[[ Given data, beginning ]]
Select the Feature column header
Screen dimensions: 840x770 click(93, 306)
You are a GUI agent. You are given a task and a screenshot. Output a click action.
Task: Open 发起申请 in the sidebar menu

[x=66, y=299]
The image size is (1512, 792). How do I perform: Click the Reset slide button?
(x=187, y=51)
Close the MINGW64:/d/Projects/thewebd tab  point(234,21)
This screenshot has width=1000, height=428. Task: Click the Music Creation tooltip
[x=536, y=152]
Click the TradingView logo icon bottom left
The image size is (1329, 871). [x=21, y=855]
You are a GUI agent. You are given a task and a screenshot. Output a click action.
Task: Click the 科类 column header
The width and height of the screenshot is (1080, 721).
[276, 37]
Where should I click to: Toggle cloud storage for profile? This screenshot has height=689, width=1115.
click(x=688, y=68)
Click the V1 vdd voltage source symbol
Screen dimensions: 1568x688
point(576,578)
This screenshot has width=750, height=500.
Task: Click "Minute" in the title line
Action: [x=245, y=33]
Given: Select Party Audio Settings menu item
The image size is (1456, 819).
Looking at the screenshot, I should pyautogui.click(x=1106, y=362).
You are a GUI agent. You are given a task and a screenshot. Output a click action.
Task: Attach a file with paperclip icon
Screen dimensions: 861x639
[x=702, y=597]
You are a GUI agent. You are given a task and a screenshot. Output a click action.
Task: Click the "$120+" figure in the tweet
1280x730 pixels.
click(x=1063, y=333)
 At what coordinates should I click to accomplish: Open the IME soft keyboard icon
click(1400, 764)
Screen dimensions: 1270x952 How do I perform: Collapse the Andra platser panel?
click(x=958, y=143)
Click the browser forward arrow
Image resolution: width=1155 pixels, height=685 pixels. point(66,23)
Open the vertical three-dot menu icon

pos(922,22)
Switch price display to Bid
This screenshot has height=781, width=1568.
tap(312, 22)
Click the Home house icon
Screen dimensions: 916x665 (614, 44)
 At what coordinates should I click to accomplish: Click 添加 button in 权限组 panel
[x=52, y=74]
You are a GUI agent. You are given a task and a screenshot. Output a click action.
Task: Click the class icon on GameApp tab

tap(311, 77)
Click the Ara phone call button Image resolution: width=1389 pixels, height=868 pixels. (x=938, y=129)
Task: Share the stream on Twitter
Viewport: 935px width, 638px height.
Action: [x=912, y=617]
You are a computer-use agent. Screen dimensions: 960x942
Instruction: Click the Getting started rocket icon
[[ Given data, end ]]
**Task prompt**
Each line of the data must come back exactly as written.

**Problem solution**
Select the Feature column header
Screen dimensions: 840x770 click(93, 306)
You are a GUI agent. You are given a task and a screenshot. Output a click action.
Task: Open 发起申请 in the sidebar menu

[x=66, y=299]
The image size is (1512, 792). How do I perform: Click the Reset slide button?
(x=187, y=51)
Close the MINGW64:/d/Projects/thewebd tab  point(234,21)
This screenshot has width=1000, height=428. Task: Click the Music Creation tooltip
[x=536, y=152]
Click the TradingView logo icon bottom left
The image size is (1329, 871). [x=21, y=855]
You are a GUI agent. You are given a task and a screenshot. Output a click action.
Task: Click the 科类 column header
The width and height of the screenshot is (1080, 721).
[276, 37]
Where should I click to: Toggle cloud storage for profile? This screenshot has height=689, width=1115.
click(x=688, y=68)
Click the V1 vdd voltage source symbol
Screen dimensions: 1568x688
point(576,578)
This screenshot has width=750, height=500.
Task: Click "Minute" in the title line
Action: [x=245, y=33]
Given: Select Party Audio Settings menu item
The image size is (1456, 819).
Looking at the screenshot, I should pyautogui.click(x=1106, y=362).
You are a GUI agent. You are given a task and a screenshot. Output a click action.
Task: Attach a file with paperclip icon
Screen dimensions: 861x639
[x=702, y=597]
You are a GUI agent. You are given a task and a screenshot. Output a click action.
Task: Click the "$120+" figure in the tweet
1280x730 pixels.
click(x=1063, y=333)
 At what coordinates should I click to accomplish: Open the IME soft keyboard icon
click(1400, 764)
Screen dimensions: 1270x952 How do I perform: Collapse the Andra platser panel?
click(x=958, y=143)
Click the browser forward arrow
Image resolution: width=1155 pixels, height=685 pixels. point(66,23)
Open the vertical three-dot menu icon

pos(922,22)
Switch price display to Bid
This screenshot has height=781, width=1568.
tap(312, 22)
Click the Home house icon
Screen dimensions: 916x665 (614, 44)
 At what coordinates should I click to accomplish: Click 添加 button in 权限组 panel
[x=52, y=74]
You are a GUI agent. You are given a task and a screenshot. Output a click action.
Task: Click the class icon on GameApp tab

tap(311, 77)
Click the Ara phone call button Image resolution: width=1389 pixels, height=868 pixels. (x=938, y=129)
Task: Share the stream on Twitter
Viewport: 935px width, 638px height.
Action: [x=912, y=617]
You are a computer-use agent. Screen dimensions: 960x942
Instruction: Click the Getting started rocket icon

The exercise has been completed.